===== The data
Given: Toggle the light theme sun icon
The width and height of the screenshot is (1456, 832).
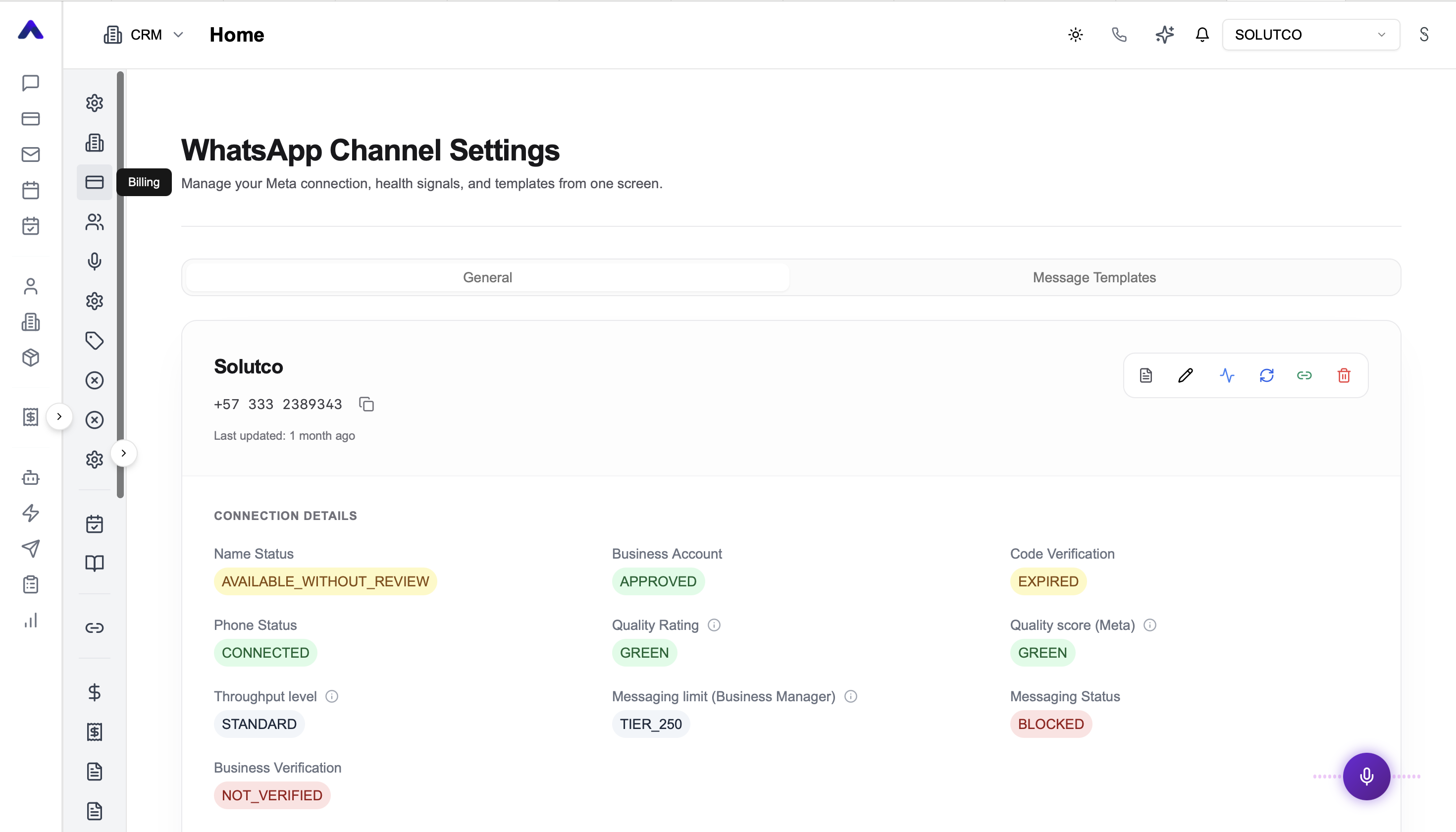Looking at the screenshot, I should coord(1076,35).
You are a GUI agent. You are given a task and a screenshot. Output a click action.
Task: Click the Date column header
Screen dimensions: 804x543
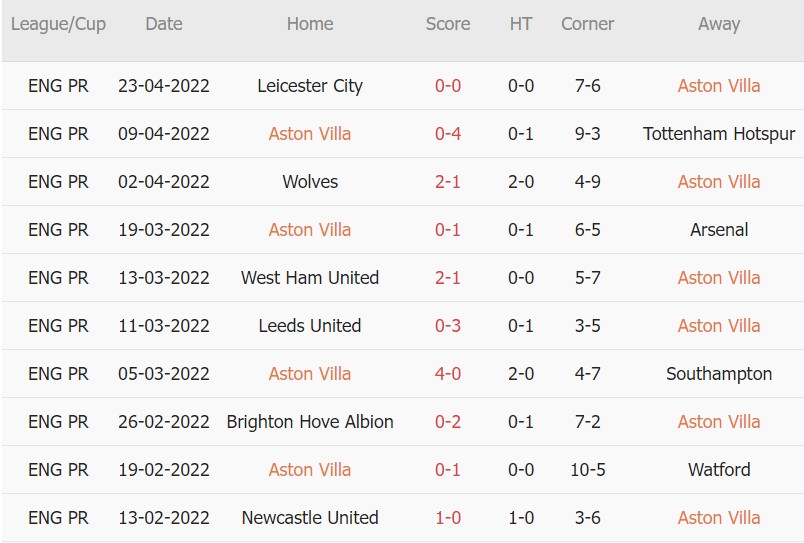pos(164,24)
==========
===== The data
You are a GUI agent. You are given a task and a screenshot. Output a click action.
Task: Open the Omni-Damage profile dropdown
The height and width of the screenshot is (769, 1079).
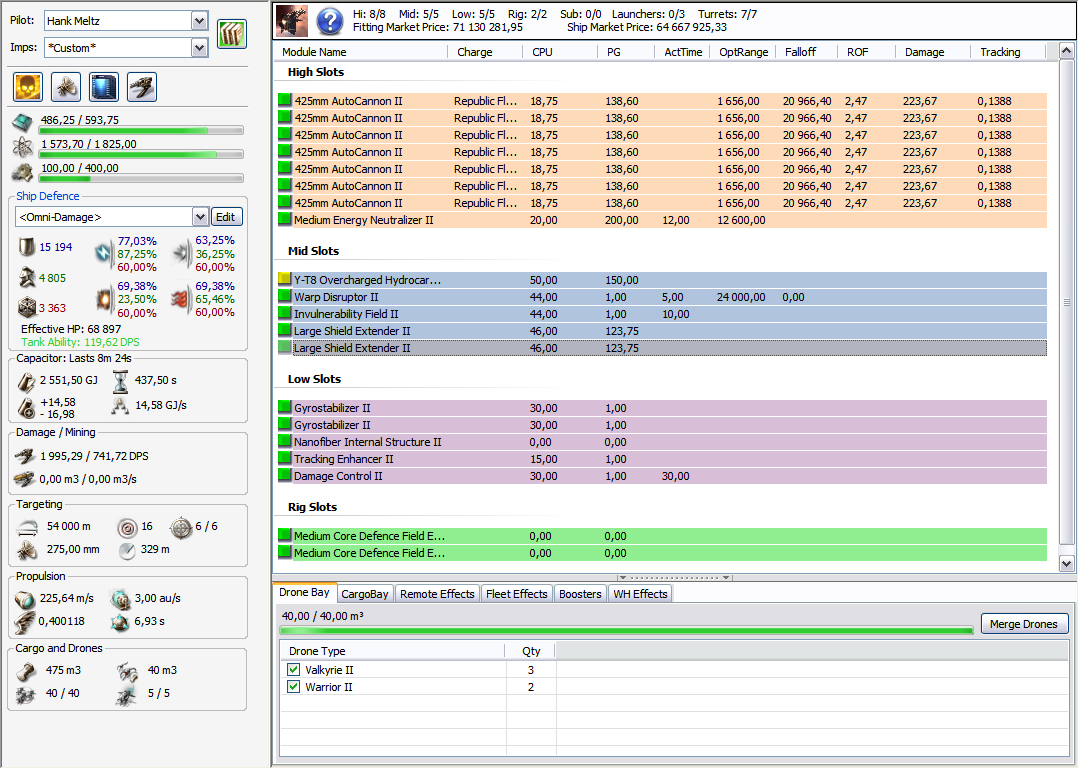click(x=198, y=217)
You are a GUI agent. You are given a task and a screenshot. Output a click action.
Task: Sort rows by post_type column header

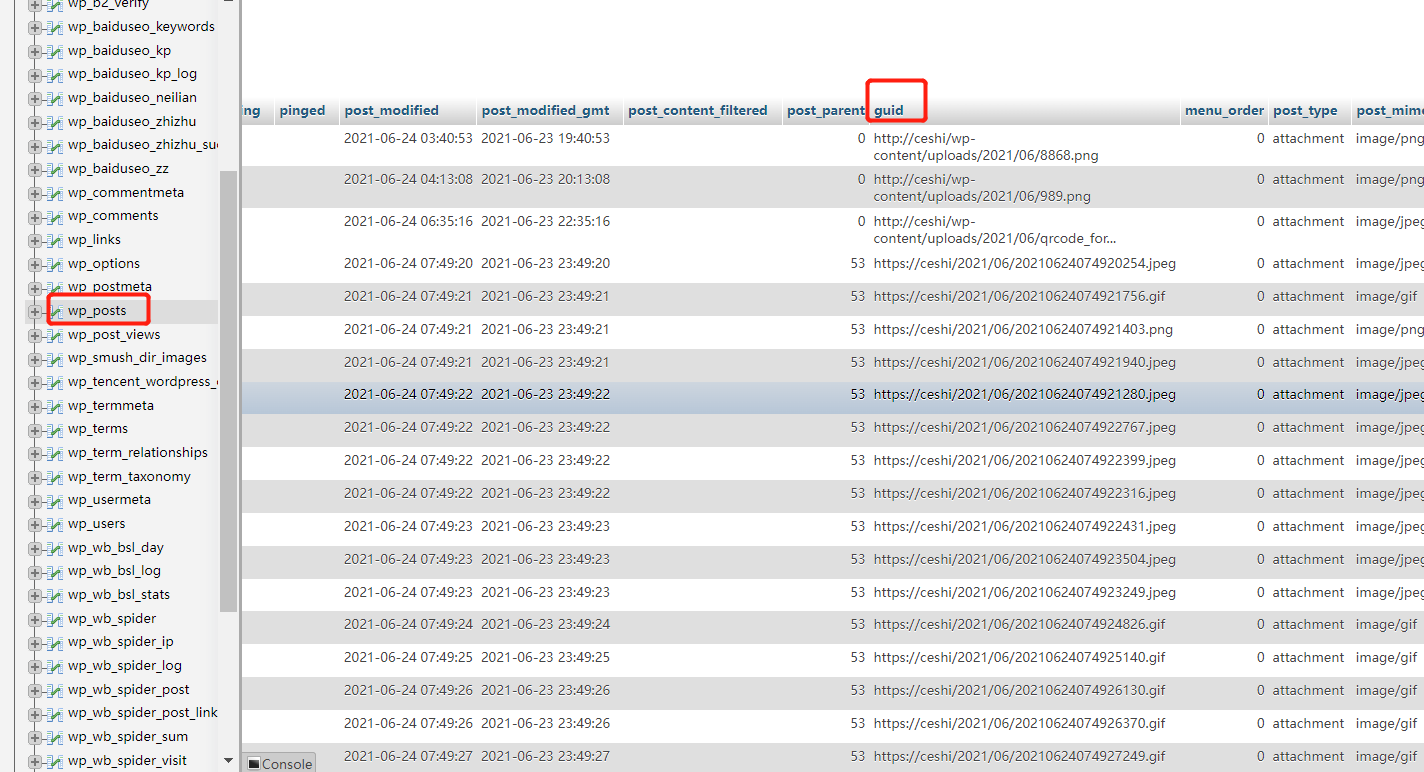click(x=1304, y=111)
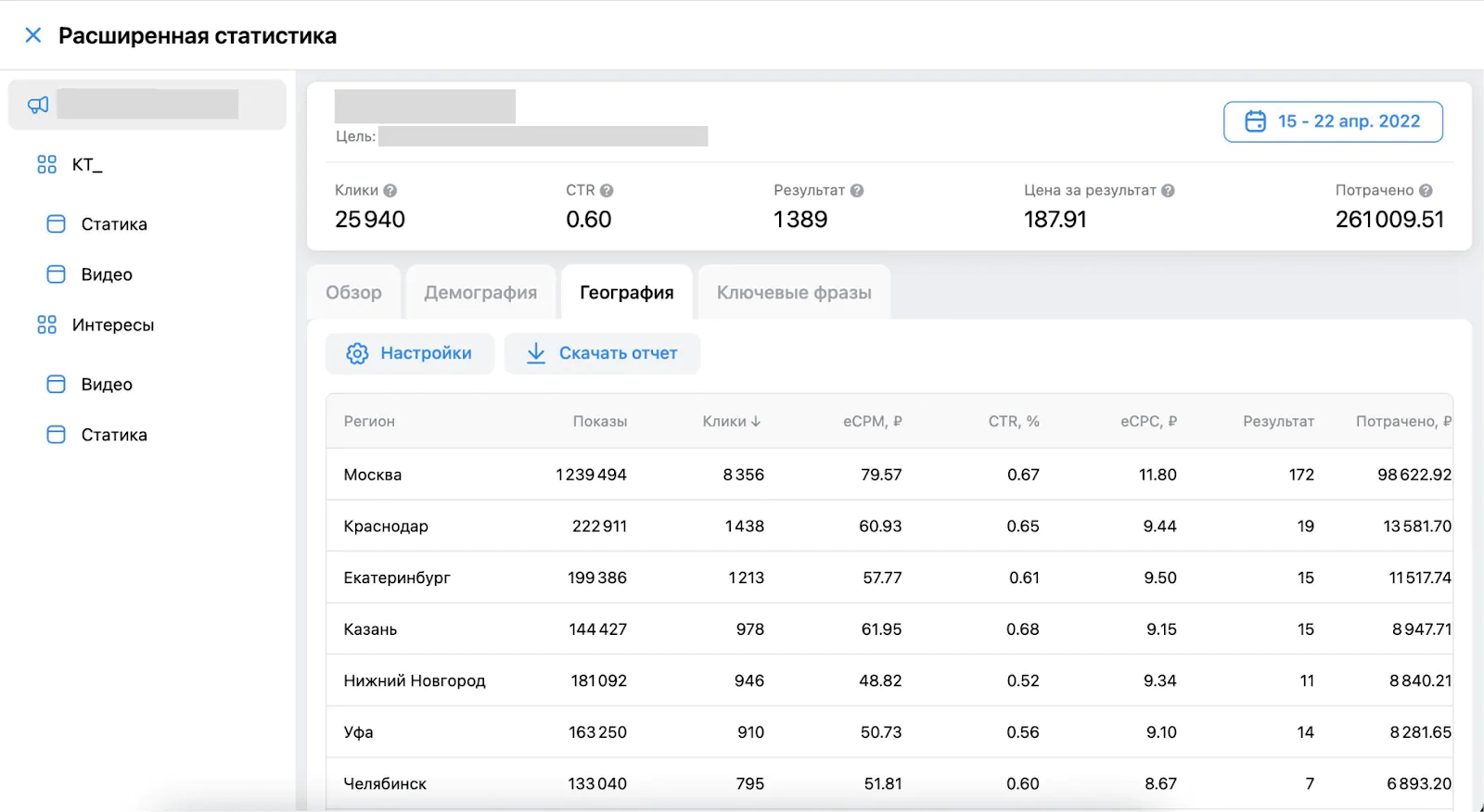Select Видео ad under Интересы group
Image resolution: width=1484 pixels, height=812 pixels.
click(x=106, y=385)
==========
Your objective:
Given the listing above, repeat exactly the lines starting at the one with "Given: Toggle the light theme sun icon" and ending at the one with "Task: Click the Date column header", inclusive, excluding pictures.

Solution:
Given: Toggle the light theme sun icon
The width and height of the screenshot is (1456, 832).
Looking at the screenshot, I should coord(1076,35).
You are a GUI agent. You are given a task and a screenshot. Output a click action.
Task: Click the Date column header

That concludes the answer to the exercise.